Program Argument Syntax Conventions

POSIX recommends these conventions for command line arguments. getopt (the section called “Parsing program options using getopt”) and argp_parse (the section called “Parsing Program Options with Argp”) make it easy to implement them.

  • Arguments are options if they begin with a hyphen delimiter (-).

  • Multiple options may follow a hyphen delimiter in a single token if the options do not take arguments. Thus, -abc is equivalent to -a -b -c.

  • Option names are single alphanumeric characters (as for isalnum; the section called “Classification of Characters”).

  • Certain options require an argument. For example, the -o command of the ld command requires an argument--an output file name.

  • An option and its argument may or may not appear as separate tokens. (In other words, the whitespace separating them is optional.) Thus, -o foo and -ofoo are equivalent.

  • Options typically precede other non-option arguments.

    The implementations of getopt and argp_parse in the GNU C library normally make it appear as if all the option arguments were specified before all the non-option arguments for the purposes of parsing, even if the user of your program intermixed option and non-option arguments. They do this by reordering the elements of the argv array. This behavior is nonstandard; if you want to suppress it, define the _POSIX_OPTION_ORDER environment variable. the section called “Standard Environment Variables”.

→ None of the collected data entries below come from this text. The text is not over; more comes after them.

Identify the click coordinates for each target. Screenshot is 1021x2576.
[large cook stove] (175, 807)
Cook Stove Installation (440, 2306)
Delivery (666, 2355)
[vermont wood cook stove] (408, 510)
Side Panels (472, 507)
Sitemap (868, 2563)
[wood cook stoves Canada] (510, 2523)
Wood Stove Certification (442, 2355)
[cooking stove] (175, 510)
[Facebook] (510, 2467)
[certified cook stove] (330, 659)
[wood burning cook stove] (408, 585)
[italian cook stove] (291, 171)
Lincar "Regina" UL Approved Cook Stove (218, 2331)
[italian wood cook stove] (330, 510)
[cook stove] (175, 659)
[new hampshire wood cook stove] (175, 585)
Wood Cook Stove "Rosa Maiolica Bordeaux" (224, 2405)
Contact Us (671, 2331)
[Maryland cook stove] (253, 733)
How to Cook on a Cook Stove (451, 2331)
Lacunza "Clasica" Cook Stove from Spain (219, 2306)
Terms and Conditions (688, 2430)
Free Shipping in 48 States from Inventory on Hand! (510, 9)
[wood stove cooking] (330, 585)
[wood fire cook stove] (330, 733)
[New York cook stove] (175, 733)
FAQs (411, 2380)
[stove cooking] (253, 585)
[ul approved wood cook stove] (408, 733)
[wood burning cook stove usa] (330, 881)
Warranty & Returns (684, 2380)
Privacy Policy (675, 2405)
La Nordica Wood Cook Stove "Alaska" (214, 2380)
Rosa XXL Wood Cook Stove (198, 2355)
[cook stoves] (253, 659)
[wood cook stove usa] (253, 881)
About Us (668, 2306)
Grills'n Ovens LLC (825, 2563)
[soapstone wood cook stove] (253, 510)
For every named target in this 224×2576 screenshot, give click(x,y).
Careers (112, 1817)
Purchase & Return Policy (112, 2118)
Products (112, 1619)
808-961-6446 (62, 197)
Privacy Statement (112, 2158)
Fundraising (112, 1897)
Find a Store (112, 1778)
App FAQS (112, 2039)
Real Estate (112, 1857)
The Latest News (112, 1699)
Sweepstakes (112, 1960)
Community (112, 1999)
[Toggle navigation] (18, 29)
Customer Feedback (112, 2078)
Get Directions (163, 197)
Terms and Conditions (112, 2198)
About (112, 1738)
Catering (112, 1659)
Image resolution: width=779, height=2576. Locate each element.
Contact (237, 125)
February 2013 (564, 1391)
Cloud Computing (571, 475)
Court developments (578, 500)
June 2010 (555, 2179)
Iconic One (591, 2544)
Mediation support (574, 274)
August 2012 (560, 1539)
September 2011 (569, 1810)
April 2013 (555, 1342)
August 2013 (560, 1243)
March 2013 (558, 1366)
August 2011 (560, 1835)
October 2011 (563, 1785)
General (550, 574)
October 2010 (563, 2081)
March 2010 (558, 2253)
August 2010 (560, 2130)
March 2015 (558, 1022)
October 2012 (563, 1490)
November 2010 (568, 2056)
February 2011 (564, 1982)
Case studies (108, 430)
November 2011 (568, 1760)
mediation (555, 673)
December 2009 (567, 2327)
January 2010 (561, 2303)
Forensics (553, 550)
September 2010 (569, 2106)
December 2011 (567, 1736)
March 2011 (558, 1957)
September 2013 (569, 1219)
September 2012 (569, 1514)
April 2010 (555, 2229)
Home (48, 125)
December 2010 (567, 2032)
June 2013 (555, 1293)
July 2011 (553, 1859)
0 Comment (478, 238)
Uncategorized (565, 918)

  • The argument - terminates all options; any following arguments are treated as non-option arguments, even if they begin with a hyphen.

  • A token consisting of a single hyphen character is interpreted as an ordinary non-option argument. By convention, it is used to specify input from or output to the standard input and output streams.

  • Options may be supplied in any order, or appear multiple times. The interpretation is left up to the particular application program.

GNU adds long options to these conventions. Long options consist of - followed by a name made of alphanumeric characters and dashes. Option names are typically one to three words long, with hyphens to separate words. Users can abbreviate the option names as long as the abbreviations are unique.

To specify an argument for a long option, write -name=value. This syntax enables a long option to accept an argument that is itself optional.

Eventually, the GNU system will provide completion for long option names in the shell.

Parsing Program Arguments

If the syntax for the command line arguments to your program is simple enough, you can simply pick the arguments off from argv by hand. But unless your program takes a fixed number of arguments, or all of the arguments are interpreted in the same way (as file names, for example), you are usually better off using getopt (the section called “Parsing program options using getopt”) or argp_parse (the section called “Parsing Program Options with Argp”) to do the parsing.

getopt is more standard (the short-option only version of it is a part of the POSIX standard), but using argp_parse is often easier, both for very simple and very complex option structures, because it does more of the dirty work for you.